In dem zusammenhang kahm mir der Gedanke daraus einfach mal ein GedankenEXPERIMENT!!!! zu machen wo man einfach mal davon ausgeht man hätte genug Geld um eine Interessante Anlage zu kaufen, und auch keine Probleme mit irgentwelchen Behörden zwecks Genehmigungen.

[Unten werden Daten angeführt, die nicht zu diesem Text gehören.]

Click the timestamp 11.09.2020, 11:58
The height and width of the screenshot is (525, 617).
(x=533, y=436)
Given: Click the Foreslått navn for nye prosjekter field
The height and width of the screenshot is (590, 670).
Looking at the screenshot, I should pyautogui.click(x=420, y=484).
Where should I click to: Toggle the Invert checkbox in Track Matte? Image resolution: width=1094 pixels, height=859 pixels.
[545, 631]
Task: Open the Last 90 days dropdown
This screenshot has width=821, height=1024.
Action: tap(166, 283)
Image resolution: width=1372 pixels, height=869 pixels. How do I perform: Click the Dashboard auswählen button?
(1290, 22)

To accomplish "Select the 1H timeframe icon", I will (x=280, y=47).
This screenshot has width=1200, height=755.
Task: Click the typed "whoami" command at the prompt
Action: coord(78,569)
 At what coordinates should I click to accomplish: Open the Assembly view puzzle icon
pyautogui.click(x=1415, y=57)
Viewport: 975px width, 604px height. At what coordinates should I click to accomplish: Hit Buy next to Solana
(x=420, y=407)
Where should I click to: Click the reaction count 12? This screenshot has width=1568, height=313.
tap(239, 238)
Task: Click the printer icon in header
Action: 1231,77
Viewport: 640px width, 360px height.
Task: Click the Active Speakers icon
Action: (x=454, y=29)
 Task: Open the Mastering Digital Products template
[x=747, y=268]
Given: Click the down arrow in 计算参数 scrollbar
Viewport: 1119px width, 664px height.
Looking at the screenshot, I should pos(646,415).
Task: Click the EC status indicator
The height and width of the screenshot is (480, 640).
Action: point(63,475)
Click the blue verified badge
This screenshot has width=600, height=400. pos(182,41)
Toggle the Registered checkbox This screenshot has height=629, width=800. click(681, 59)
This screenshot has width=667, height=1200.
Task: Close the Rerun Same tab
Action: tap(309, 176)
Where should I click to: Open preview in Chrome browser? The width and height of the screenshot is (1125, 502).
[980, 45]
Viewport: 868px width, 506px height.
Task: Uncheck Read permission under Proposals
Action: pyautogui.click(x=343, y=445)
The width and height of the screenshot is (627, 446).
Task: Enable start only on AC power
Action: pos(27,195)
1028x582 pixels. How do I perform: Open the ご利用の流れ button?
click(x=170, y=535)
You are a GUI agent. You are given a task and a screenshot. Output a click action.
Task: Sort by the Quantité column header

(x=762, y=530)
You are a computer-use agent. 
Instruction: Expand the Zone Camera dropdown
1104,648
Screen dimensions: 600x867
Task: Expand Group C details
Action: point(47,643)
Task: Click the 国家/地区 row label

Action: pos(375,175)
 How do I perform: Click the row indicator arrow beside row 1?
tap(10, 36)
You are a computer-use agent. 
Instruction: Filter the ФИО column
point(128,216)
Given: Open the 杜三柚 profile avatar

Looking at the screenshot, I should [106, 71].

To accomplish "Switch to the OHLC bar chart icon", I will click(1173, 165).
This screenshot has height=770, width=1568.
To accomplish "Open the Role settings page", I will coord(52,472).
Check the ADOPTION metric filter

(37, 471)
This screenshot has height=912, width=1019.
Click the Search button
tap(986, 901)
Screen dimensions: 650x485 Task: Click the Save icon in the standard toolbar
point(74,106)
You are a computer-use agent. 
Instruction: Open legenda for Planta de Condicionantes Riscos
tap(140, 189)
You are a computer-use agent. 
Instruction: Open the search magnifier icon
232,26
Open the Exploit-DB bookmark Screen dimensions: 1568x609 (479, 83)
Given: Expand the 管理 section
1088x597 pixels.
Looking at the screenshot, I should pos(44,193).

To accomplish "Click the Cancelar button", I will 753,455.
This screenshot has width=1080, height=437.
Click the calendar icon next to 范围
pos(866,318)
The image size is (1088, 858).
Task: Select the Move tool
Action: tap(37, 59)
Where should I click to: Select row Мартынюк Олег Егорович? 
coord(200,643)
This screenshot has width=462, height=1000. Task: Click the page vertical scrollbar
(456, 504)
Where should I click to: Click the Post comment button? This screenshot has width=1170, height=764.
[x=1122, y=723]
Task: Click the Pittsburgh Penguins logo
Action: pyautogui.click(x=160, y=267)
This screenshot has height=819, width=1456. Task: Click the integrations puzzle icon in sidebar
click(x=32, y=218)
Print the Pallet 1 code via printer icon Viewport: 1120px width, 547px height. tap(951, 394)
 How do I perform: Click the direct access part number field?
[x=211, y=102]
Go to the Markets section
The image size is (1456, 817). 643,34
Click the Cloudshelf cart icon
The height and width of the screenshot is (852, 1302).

Woran müßte man, Eurer Meinung nach beim Wiederaufbau/Rekontruktion denken, was wäre für die Zukunft wichtig, was könnte man aus einer fertigen Anlage machen, was gibt es alles für Möglichkeiten….Wie könnte ein Zeitplan aussehen
Ich weis selbst das sowas warscheinlich nie möglich sein wird, weil es immer an den Finanzen und den Behörtlichen Gesetzesmühlen scheitern wird, aber es ist halt einfach nur ein GEDANKENEXPERIMENT. Was wäre wenn…..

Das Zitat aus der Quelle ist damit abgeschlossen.